John McDermott

Personal information
- Native name: Seán Mac Diarmada (Irish)
- Born: Curraha, County Meath

Sport
- Sport: Gaelic football
- Position: Midfield

Clubs
- Years: Club
- Curraha Skryne

Inter-county
- Years: County
- 1991–2001: Meath

Inter-county titles
- Leinster titles: 4
- All-Irelands: 2
- All Stars: 3

= John McDermott (Gaelic footballer) =

Irish Gaelic footballer

John McDermott is a former Irish Gaelic footballer who played for the Meath county team. He won a number of inter-county football titles, during the 1990s, on the Meath teams managed by Sean Boylan. For Meath, he played in the midfield position.

==Playing career==
===Club===
McDermott played club football first for Curraha and later Skryne.

===Inter-county===
McDermott was on the Meath panel that reached the 1991 All-Ireland Senior Football Championship Final. He had to be taken off injured in Meath's surprising first round loss to Laois in 1992. He was lucky not to be sent off in the 1996 All-Ireland Senior Football Championship Final.

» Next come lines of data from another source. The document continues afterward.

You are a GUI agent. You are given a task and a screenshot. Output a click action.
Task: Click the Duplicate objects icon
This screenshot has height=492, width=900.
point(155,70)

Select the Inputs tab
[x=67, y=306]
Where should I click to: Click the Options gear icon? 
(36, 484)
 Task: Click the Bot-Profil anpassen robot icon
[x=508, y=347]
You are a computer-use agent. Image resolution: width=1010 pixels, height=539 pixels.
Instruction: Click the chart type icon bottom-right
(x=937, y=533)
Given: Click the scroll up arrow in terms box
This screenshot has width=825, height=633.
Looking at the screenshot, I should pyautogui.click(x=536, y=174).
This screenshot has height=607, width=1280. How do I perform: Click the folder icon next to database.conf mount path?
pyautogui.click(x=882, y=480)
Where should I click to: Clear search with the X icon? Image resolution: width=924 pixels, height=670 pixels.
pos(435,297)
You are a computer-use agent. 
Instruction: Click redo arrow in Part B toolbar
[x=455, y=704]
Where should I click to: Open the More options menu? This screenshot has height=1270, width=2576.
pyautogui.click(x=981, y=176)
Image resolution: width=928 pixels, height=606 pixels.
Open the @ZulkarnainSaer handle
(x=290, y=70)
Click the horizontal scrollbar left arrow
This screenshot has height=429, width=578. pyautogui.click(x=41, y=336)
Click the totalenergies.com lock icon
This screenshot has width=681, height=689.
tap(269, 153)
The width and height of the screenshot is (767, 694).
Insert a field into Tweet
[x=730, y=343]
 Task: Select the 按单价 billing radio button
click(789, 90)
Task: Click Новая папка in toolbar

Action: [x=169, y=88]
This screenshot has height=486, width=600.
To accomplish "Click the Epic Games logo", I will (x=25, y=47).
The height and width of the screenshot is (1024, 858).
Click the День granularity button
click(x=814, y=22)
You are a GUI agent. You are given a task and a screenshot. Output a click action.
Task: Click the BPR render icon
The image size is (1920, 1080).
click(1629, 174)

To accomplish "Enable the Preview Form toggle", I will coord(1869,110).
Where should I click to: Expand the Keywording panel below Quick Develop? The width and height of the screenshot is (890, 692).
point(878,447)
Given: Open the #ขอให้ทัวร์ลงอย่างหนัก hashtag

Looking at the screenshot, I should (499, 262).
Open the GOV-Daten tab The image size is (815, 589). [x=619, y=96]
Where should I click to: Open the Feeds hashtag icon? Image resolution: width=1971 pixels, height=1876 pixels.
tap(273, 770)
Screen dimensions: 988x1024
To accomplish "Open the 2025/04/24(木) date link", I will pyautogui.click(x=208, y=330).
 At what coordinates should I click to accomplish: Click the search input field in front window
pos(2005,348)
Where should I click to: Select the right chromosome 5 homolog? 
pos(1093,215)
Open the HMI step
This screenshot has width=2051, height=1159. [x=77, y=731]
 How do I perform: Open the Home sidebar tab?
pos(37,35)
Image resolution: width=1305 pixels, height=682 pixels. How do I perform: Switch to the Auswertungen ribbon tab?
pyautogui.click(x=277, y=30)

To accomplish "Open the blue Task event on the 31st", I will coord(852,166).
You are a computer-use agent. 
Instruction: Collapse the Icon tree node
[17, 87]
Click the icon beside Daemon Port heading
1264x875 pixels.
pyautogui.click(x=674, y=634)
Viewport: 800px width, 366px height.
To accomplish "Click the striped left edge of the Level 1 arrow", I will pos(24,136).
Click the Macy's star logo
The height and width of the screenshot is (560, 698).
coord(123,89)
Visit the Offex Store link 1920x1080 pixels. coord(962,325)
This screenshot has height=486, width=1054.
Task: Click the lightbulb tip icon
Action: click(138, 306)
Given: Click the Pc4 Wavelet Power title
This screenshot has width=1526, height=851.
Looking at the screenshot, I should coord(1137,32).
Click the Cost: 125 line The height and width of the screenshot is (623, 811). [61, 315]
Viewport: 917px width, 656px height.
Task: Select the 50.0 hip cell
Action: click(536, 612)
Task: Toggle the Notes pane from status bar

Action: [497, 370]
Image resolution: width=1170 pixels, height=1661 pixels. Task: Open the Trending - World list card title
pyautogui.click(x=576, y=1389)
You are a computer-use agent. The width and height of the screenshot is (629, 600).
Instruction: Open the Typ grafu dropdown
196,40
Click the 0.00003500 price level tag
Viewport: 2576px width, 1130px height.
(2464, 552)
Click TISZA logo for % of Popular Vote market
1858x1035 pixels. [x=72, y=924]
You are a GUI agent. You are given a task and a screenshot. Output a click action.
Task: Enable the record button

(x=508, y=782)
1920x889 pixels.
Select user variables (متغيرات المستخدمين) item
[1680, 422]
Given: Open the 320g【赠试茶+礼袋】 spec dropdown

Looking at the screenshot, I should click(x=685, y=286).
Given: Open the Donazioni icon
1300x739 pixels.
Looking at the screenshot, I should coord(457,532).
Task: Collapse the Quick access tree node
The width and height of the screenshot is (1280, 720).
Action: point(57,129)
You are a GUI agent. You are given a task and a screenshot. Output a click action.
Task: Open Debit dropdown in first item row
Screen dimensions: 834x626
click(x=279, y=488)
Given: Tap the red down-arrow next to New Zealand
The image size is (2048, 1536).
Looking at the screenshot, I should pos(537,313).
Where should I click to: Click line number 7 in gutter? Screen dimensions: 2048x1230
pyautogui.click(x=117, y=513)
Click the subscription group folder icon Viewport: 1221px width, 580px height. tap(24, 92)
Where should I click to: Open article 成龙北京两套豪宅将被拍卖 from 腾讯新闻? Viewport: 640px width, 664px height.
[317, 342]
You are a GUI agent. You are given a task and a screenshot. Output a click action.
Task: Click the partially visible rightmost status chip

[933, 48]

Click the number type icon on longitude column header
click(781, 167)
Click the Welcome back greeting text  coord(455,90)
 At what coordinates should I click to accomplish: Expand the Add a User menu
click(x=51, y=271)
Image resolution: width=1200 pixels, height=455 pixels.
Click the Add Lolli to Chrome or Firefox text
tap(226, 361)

During his playing career, he won two All-Ireland Senior Football Championship medals (1996, 1999), as well as three Leinster Senior Football Championship medals and one National Football League medal. He also won 2 All Star awards. He retired after the 2000 season but returned for the All-Ireland series of the 2001 season.

===International rules===
As well as playing for Meath, McDermott played in several matches against Australia in the International Rules Series. He was made the captain of the Irish team in 1998 and 1999.